NYPA supplies power to both JFK and LaGuardia airports and in 2001 was in the process of working on a proposal for a federal grant with Delta and American Airlines in cooperation with the airports. The Power Authority teamed with one of its electric customers, the Port Authority of New York and New Jersey, to apply for a Federal Aviation Authority grant under what was then known as ILEAV (Inherently Low Emission Airport Vehicle).
“[American Airlines and Delta Airlines] were going to electrify most of their fleet of bag tugs and belt loaders at those two airports and it was a very large project,” Markowitz, says. “Of course then Sept. 11 came, the project was tabled, and the airlines struggled at that point just to keep surviving.”

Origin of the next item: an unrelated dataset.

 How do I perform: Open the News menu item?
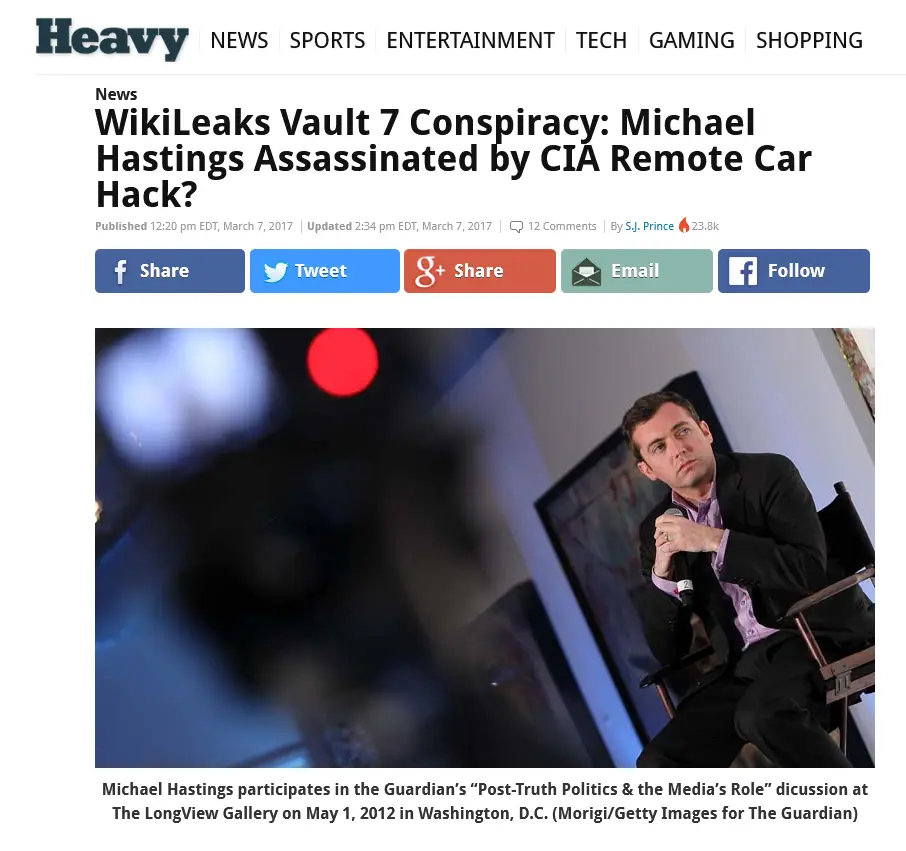(239, 40)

New Answers, Same Obstacles
Though the project remained dormant until 2003, at which time discussions with the Power Authority and the airlines were resurrected, interim research revealed to Markowitz the tremendous role that ground support equipment could play in terms of meeting NYPA’s clean air goals.
Research found that one tug emits 54 tons of greenhouse gases and expends 3,248 gallons of diesel per year. “Because of the old engines, operating a diesel-powered tug is about the same as driving 46 standard vehicles on the road,” Markowitz says. “And the fact that the GSE technology has reached maturity, made airport ground support vehicles an attractive target for us.”
According to Markowitz, even when taking into account the power plant emissions fueling the vehicles; on average, using electricity makes a vehicle 90 percent cleaner and 75 percent less expensive to operate.
“We tried to get the FAA grants rolling once again — with either LaGuardia, JFK or Delta and American,” Markowitz says, “but due to the financial status of the airlines at the time and complications trying to get contracts to work with the FAA, we ended up paring the project down to one airline — Delta, with a focus on just the Marine Air Terminal at LaGuardia.”